___ Reportagem fornecida
Para o estudante Lucas Liandro, 27 anos, de Goiânia, a principal consequência das crises de epilepsia é a dificuldade de lembrar dos conteúdos estudados na infância. “Na vida social, foi um problema me relacionar com as pessoas, ir ao cinema era ruim e até escutar música era um desafio”, afirma.
A doença também afetou a vida profissional de Lucas, que foi demitido de alguns empregos por causa da epilepsia. “Sempre me despediam com o discurso de que eu precisava me cuidar, descansar, que não seria o melhor momento para trabalhar e que eu devia priorizar minha saúde”, revela.
Embaixadora da Associação Brasileira de Epilepsia (ABE), Aline Pansani pontua que a epilepsia é um problema que afeta 1% da população mundial, e as razões de seu desenvolvimento ainda necessitam de mais pesquisas. “Traumas, lesões cerebrais, infecções, problemas durante o parto e até fatores genéticos podem causar a condição. Essas situações podem criar regiões no cérebro que geram as crises”, explica.
Epilepsia impedia de estudar
A primeira lembrança de crise de Lucas foi aos 12 anos, quando ele não tinha o diagnóstico e sua família não sabia o que era epilepsia. O conhecimento da condição só veio aos 16 anos.
“Foi uma surpresa, pois eu não sabia o que era. E, ao mesmo tempo, um alívio, já que antes eu sofria sem saber como lidar e tratar de forma adequada”, desabafa o estudante.
Porém, mesmo com a identificação do distúrbio, Lucas teve de passar por muita burocracia na rede pública para conseguir os medicamentos que controlam as crises. “Hoje, tenho fácil acesso aos remédios pelo SUS, mas foi um desafio. Ainda que eu tivesse o diagnóstico em mãos, os médicos me pediam mais e mais exames, o que levava muito tempo”, pontua.
Até começar o tratamento de fato, Lucas teve várias crises e precisou parar de estudar. “Saí da escola no ensino médio por causa da epilepsia. Mas, com a aprovação no Enem, consegui o certificado de conclusão e veio a possibilidade de ingressar na Universidade Federal de Goiás (UFG)”, conta o estudante de Artes Visuais.
______
___ Conteúdo dos dados
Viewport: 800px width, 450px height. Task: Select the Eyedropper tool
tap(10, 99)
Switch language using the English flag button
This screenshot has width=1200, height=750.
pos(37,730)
______
**Tarefas**
1. Enumere todas as causas da epilepsia mencionadas na reportagem sobre epilepsia.
2. Transcreva da reportagem o trecho que começa nas palavras "Até começar o" e termina logo após "de Artes Visuais.".
Baseie-se somente na reportagem, sem recorrer a outras fontes.

**Respostas dos exercícios**
1.
- Traumas
- Lesões cerebrais
- Infecções
- Problemas durante o parto
- Fatores genéticos

2.
Até começar o tratamento de fato, Lucas teve várias crises e precisou parar de estudar. “Saí da escola no ensino médio por causa da epilepsia. Mas, com a aprovação no Enem, consegui o certificado de conclusão e veio a possibilidade de ingressar na Universidade Federal de Goiás (UFG)”, conta o estudante de Artes Visuais.